▶ Provided text:
• • •
With Summaries and Takeaways, members receive a personalized recap of the themes they explored after each session, along with simple, actionable next steps aligned with their therapeutic goals. They can revisit what they discussed, reflect on how things are going, and stay grounded in the work they’re doing.

Takeaways turn therapeutic guidance into bite-size actions: a grounding exercise to try before a stressful meeting, a small boundary-setting practice for the week, or a prompt to notice patterns or shifts in mood or behavior.

The impact is clear:

  • Members stay more engaged between sessions,
  • Their insight deepens as they revisit and reflect, and
  • Progress accelerates because momentum isn’t lost

Providers see members showing up more prepared, more reflective, and more connected to their goals. Together, these capabilities transform the time between sessions from unstructured downtime into an active, supported part of the healing journey.
• • •
▶ Extracted entries:

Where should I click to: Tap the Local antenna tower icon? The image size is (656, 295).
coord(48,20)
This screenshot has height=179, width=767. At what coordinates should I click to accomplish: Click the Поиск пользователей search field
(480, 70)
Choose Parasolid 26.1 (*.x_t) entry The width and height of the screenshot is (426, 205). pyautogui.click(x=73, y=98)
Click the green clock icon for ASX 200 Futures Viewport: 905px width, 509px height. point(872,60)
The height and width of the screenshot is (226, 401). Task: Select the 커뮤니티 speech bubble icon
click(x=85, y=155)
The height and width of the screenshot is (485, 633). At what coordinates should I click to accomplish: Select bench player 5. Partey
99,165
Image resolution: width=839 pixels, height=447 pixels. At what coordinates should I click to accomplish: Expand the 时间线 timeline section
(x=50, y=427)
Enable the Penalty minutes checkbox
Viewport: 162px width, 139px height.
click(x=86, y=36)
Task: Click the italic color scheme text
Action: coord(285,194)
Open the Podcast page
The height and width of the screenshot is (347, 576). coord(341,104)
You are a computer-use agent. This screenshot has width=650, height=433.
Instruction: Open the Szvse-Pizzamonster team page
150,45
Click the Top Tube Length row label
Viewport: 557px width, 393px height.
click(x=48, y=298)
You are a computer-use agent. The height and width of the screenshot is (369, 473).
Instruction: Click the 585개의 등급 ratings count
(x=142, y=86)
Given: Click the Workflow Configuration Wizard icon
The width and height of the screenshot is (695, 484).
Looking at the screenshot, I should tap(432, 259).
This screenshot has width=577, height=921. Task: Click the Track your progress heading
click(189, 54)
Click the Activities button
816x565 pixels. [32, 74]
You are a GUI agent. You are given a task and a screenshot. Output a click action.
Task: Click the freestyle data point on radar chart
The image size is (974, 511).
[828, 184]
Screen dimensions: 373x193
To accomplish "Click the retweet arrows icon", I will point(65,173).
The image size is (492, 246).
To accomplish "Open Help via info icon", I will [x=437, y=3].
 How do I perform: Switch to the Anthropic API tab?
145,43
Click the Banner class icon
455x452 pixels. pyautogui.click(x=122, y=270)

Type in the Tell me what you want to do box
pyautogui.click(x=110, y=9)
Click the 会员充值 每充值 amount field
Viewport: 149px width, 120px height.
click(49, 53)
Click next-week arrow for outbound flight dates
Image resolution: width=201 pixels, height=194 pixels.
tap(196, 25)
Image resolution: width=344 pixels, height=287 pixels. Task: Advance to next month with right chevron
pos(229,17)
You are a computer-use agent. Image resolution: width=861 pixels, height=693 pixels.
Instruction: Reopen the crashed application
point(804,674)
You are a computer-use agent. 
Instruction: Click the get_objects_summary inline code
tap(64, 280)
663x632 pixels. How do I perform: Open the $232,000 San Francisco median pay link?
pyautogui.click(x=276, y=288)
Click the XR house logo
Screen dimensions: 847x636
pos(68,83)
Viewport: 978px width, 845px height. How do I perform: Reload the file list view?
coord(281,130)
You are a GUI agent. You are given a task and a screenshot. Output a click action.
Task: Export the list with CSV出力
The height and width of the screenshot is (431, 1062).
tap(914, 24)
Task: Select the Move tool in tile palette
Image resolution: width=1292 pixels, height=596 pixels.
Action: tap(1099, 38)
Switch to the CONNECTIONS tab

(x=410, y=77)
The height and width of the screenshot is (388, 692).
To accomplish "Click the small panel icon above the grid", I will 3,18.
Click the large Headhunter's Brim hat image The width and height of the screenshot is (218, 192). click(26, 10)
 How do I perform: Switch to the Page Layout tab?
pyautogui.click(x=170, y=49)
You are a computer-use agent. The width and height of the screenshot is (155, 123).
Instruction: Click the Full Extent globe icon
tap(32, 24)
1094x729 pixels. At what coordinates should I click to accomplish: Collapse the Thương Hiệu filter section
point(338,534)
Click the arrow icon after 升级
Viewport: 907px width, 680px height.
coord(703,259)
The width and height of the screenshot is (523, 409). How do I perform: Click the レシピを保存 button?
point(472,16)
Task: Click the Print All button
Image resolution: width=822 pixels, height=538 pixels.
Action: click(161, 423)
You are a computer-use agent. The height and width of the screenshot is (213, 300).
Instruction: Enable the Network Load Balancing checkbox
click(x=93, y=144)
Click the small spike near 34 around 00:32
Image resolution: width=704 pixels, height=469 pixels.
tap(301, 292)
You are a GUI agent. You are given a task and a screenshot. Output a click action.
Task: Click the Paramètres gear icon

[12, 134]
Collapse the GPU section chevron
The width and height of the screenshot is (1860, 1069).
• • •
▶ Work order 1:
Answer these questions from the text about Summaries and Takeaways.
(a) What do members receive after each session?
(b) What kind of exercise might a member try before a stressful meeting?
(c) Why does progress accelerate?
▶ Work order 2: Copy the part of the text about Summaries and Takeaways that opens with the words containing "With Summaries and" and closes with "mood or behavior.".

▶ Final answer 1:
(a) A personalized recap of the themes they explored, along with simple, actionable next steps aligned with their therapeutic goals.
(b) A grounding exercise.
(c) Because momentum isn’t lost.

▶ Final answer 2:
With Summaries and Takeaways, members receive a personalized recap of the themes they explored after each session, along with simple, actionable next steps aligned with their therapeutic goals. They can revisit what they discussed, reflect on how things are going, and stay grounded in the work they’re doing.

Takeaways turn therapeutic guidance into bite-size actions: a grounding exercise to try before a stressful meeting, a small boundary-setting practice for the week, or a prompt to notice patterns or shifts in mood or behavior.